* START *

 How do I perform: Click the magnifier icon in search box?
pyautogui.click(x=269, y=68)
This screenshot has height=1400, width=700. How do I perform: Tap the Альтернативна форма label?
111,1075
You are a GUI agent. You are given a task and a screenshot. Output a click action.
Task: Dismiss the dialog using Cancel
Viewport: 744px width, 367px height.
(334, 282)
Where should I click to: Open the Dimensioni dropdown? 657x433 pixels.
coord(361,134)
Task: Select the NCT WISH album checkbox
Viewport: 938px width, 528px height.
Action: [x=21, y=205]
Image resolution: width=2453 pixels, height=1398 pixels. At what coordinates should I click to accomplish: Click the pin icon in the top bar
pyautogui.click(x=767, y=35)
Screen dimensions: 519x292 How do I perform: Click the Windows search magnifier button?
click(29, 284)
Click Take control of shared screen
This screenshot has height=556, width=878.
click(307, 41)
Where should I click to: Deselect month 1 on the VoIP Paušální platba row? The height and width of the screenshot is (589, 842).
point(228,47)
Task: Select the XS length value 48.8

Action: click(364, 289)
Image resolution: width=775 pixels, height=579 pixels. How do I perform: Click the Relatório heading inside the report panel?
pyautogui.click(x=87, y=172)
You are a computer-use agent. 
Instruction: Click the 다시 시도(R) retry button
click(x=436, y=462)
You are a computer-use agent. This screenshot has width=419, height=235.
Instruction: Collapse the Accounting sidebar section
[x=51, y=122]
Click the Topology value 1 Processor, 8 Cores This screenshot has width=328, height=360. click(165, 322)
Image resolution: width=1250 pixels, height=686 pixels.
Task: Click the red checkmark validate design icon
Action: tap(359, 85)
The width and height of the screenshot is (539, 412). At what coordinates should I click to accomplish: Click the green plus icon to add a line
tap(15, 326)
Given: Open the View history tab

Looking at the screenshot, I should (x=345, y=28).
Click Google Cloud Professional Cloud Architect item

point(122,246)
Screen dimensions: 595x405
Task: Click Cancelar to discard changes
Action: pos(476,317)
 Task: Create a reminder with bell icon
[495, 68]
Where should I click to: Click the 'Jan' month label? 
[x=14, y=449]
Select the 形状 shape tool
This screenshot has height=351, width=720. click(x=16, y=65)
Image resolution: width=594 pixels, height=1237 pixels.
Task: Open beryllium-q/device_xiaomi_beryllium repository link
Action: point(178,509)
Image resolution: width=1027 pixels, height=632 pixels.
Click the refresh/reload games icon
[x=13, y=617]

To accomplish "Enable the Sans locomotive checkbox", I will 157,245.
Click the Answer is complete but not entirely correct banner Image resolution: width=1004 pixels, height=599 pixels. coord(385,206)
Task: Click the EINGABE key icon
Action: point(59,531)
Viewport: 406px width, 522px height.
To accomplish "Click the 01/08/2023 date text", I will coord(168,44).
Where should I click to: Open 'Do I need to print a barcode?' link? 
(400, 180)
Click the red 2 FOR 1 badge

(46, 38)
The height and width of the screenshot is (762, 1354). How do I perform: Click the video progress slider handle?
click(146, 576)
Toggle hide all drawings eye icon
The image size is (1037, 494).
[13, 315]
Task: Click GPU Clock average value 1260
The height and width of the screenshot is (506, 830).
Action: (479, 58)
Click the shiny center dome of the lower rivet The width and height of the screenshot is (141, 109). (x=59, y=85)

* END *

### SHORT EXERCISE
Can you rewrite all of the material above with every "Viewport" renamed to "Window size" and nothing else altered?

### TASK RESULT
 How do I perform: Click the magnifier icon in search box?
pyautogui.click(x=269, y=68)
This screenshot has height=1400, width=700. How do I perform: Tap the Альтернативна форма label?
111,1075
You are a GUI agent. You are given a task and a screenshot. Output a click action.
Task: Dismiss the dialog using Cancel
Window size: 744px width, 367px height.
(334, 282)
Where should I click to: Open the Dimensioni dropdown? 657x433 pixels.
coord(361,134)
Task: Select the NCT WISH album checkbox
Window size: 938px width, 528px height.
Action: [x=21, y=205]
Image resolution: width=2453 pixels, height=1398 pixels. At what coordinates should I click to accomplish: Click the pin icon in the top bar
pyautogui.click(x=767, y=35)
Screen dimensions: 519x292 How do I perform: Click the Windows search magnifier button?
click(29, 284)
Click Take control of shared screen
This screenshot has height=556, width=878.
click(307, 41)
Where should I click to: Deselect month 1 on the VoIP Paušální platba row? The height and width of the screenshot is (589, 842).
point(228,47)
Task: Select the XS length value 48.8

Action: click(364, 289)
Image resolution: width=775 pixels, height=579 pixels. How do I perform: Click the Relatório heading inside the report panel?
pyautogui.click(x=87, y=172)
You are a computer-use agent. 
Instruction: Click the 다시 시도(R) retry button
click(x=436, y=462)
You are a computer-use agent. This screenshot has width=419, height=235.
Instruction: Collapse the Accounting sidebar section
[x=51, y=122]
Click the Topology value 1 Processor, 8 Cores This screenshot has width=328, height=360. click(165, 322)
Image resolution: width=1250 pixels, height=686 pixels.
Task: Click the red checkmark validate design icon
Action: tap(359, 85)
The width and height of the screenshot is (539, 412). At what coordinates should I click to accomplish: Click the green plus icon to add a line
tap(15, 326)
Given: Open the View history tab

Looking at the screenshot, I should (x=345, y=28).
Click Google Cloud Professional Cloud Architect item

point(122,246)
Screen dimensions: 595x405
Task: Click Cancelar to discard changes
Action: pos(476,317)
 Task: Create a reminder with bell icon
[495, 68]
Where should I click to: Click the 'Jan' month label? 
[x=14, y=449]
Select the 形状 shape tool
This screenshot has height=351, width=720. click(x=16, y=65)
Image resolution: width=594 pixels, height=1237 pixels.
Task: Open beryllium-q/device_xiaomi_beryllium repository link
Action: point(178,509)
Image resolution: width=1027 pixels, height=632 pixels.
Click the refresh/reload games icon
[x=13, y=617]

To accomplish "Enable the Sans locomotive checkbox", I will 157,245.
Click the Answer is complete but not entirely correct banner Image resolution: width=1004 pixels, height=599 pixels. coord(385,206)
Task: Click the EINGABE key icon
Action: point(59,531)
Window size: 406px width, 522px height.
To accomplish "Click the 01/08/2023 date text", I will coord(168,44).
Where should I click to: Open 'Do I need to print a barcode?' link? 
(400, 180)
Click the red 2 FOR 1 badge

(46, 38)
The height and width of the screenshot is (762, 1354). How do I perform: Click the video progress slider handle?
click(146, 576)
Toggle hide all drawings eye icon
The image size is (1037, 494).
[13, 315]
Task: Click GPU Clock average value 1260
The height and width of the screenshot is (506, 830).
Action: (479, 58)
Click the shiny center dome of the lower rivet The width and height of the screenshot is (141, 109). (x=59, y=85)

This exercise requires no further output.